Method: We investigated the retest reliability of nrTMS for speech mapping in 10 right-handed healthy volunteers in 3 consecutive sessions, spaced by 2-5 (short-term) and 21-40 (long-term) days. 10 Hz nrTMS (Nexstim eXimia 4.2) was applied over the dominant hemisphere after determination of the individual inhibition threshold over the primary motor representation of the face / tongue. The bursts were triggered to picture presentation (naming task) without delay (picture-to-trigger interval = 0). Errors were categorised as follows: arrest, delay, anomia, dysarthria, semantic and phonematic paraphasia.
Results: A good feasibility in terms of the evocation of errors was observed. Per session, speech delays occured most frequently (9.2 ± 2.1), followed by speech dysarthria (5.1 ± 2.4) and speech arrests (3.8 ± 1.8) whilst paraphasias were rather rare. There was a high variability in the distribution and the frequency of speech errors between the subjects. The reliability of the error frequency was rather good regarding long-term comparisons (Cohen's weighted Kappa κ = 0.41 [session 1-3] / κ = 0.42 [session 2-3]) and still fair for the short-term (κ = 0.29 [session 1-2]). Analyses of the spatial reliability of error representation are ongoing.

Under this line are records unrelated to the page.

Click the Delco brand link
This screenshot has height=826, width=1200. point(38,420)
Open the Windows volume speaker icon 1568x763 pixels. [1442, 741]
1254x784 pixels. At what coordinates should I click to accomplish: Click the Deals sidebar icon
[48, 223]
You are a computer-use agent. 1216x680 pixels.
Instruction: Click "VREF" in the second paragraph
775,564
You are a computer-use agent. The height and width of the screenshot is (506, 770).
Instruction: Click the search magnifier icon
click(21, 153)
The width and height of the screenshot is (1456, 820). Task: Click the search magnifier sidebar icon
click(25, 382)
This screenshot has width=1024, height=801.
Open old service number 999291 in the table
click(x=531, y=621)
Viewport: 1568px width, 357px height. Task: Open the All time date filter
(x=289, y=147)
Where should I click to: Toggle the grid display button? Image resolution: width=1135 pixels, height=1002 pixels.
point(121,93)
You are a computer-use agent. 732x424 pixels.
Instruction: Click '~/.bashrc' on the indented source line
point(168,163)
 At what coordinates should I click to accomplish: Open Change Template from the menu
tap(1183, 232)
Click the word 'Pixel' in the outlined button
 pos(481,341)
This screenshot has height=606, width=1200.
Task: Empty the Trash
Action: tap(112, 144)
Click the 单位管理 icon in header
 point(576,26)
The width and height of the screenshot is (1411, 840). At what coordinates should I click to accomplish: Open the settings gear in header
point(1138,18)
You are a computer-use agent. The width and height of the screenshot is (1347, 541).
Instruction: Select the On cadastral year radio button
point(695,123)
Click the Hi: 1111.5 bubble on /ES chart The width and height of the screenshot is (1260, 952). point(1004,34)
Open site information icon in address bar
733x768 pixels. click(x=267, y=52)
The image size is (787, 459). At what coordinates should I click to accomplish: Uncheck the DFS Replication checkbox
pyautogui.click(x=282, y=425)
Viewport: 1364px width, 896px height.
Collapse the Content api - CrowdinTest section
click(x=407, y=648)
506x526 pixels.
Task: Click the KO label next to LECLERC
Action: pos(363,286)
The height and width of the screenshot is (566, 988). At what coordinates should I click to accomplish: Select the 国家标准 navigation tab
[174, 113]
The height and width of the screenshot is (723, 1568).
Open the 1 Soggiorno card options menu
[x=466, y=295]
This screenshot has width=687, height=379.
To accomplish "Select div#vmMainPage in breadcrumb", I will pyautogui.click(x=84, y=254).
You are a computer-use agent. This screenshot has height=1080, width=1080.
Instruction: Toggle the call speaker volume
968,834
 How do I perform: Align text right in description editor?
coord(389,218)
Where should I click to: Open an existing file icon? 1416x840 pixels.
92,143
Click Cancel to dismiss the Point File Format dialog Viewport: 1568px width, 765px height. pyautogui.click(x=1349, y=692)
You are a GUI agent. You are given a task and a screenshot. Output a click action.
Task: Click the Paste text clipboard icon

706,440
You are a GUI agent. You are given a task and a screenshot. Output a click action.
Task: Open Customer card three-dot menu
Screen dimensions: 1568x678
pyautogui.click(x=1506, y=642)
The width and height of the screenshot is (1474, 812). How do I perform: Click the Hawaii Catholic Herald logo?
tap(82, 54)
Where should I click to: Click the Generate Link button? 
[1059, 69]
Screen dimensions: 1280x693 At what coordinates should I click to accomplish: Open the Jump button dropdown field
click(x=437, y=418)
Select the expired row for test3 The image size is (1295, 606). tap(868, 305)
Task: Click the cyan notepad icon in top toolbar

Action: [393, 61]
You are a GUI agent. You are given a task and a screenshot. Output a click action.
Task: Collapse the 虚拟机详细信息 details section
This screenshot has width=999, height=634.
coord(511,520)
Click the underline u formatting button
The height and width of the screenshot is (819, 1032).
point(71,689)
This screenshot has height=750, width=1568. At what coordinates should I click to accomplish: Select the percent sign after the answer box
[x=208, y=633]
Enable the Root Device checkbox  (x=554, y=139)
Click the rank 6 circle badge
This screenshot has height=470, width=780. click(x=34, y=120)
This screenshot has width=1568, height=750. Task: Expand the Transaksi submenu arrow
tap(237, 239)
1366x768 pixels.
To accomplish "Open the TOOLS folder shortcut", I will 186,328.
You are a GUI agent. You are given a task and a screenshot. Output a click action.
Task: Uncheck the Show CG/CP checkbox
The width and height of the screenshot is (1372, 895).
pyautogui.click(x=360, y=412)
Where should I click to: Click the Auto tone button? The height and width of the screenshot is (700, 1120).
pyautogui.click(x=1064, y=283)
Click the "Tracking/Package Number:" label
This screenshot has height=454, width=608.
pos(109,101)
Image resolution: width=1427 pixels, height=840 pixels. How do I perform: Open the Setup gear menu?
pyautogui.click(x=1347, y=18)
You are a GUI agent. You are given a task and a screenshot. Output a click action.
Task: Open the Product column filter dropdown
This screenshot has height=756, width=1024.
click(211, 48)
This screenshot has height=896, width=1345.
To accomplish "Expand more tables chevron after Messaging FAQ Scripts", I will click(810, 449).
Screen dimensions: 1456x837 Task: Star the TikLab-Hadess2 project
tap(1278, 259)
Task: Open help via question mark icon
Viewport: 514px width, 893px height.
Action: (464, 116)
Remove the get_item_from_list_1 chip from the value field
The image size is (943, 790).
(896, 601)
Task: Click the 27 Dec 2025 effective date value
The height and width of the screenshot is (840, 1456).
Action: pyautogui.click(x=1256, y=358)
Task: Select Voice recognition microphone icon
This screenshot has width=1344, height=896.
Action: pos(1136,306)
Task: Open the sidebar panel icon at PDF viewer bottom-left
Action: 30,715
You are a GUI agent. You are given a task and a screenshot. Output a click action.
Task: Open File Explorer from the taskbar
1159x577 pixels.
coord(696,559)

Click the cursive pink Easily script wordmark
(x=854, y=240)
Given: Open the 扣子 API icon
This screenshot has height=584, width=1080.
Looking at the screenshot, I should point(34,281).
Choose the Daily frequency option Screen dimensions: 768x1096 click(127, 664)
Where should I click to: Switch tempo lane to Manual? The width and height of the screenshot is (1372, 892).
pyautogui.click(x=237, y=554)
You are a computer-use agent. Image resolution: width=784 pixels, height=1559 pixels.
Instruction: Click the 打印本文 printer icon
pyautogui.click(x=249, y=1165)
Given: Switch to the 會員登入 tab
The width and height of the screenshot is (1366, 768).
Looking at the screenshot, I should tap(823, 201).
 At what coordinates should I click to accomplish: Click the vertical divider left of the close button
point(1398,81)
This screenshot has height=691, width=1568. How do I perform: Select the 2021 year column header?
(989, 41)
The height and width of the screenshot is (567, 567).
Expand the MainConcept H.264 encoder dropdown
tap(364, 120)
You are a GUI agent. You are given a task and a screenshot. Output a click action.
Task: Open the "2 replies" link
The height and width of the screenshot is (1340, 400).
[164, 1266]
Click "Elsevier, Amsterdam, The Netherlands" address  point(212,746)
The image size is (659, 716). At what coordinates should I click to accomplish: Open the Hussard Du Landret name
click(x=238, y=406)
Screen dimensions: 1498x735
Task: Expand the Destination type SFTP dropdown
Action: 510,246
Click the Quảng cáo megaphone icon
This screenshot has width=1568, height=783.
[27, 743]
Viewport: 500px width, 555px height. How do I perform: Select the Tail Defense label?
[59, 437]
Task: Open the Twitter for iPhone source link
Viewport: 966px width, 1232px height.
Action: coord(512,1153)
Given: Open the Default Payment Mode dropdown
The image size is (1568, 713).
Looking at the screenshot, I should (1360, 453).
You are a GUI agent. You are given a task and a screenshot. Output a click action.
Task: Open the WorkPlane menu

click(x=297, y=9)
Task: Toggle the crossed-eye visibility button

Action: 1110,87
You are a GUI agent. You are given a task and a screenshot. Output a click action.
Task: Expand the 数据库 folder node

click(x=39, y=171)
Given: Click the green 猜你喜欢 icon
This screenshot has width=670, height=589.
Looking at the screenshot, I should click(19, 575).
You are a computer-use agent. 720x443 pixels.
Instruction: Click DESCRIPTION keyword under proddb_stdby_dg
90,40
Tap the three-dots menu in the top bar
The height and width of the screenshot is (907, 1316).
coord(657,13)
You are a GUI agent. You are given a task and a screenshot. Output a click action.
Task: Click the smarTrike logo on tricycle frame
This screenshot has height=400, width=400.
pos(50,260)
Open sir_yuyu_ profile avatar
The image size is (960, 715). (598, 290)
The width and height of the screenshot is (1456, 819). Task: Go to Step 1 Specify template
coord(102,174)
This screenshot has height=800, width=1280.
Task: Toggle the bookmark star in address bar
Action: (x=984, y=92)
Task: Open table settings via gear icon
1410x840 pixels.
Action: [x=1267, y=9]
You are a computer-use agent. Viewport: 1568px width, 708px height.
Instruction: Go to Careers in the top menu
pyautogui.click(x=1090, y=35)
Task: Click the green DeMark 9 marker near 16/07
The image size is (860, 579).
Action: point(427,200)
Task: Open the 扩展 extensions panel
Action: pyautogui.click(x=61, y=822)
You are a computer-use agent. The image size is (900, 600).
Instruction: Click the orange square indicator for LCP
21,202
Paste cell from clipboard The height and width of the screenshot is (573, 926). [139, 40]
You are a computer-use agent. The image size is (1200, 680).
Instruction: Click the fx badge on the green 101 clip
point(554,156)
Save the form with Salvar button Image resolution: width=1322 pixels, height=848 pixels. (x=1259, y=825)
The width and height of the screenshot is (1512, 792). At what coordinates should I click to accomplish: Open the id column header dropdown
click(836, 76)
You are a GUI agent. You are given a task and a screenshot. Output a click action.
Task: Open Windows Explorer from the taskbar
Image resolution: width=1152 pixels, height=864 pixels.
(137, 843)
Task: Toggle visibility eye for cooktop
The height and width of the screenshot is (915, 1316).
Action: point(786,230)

Conclusions: Presurgical speech mapping by nrTMS is a promising tool to improve the risk evaluation and the planning of the surgical approach. In this preclinical study a rather satisfactory retest reliability of nrTMS speech mapping at 10 Hz could be shown. However, since the method is still young, optimization of the stimulation protocol and further intraoperative validation in clinical trials are required.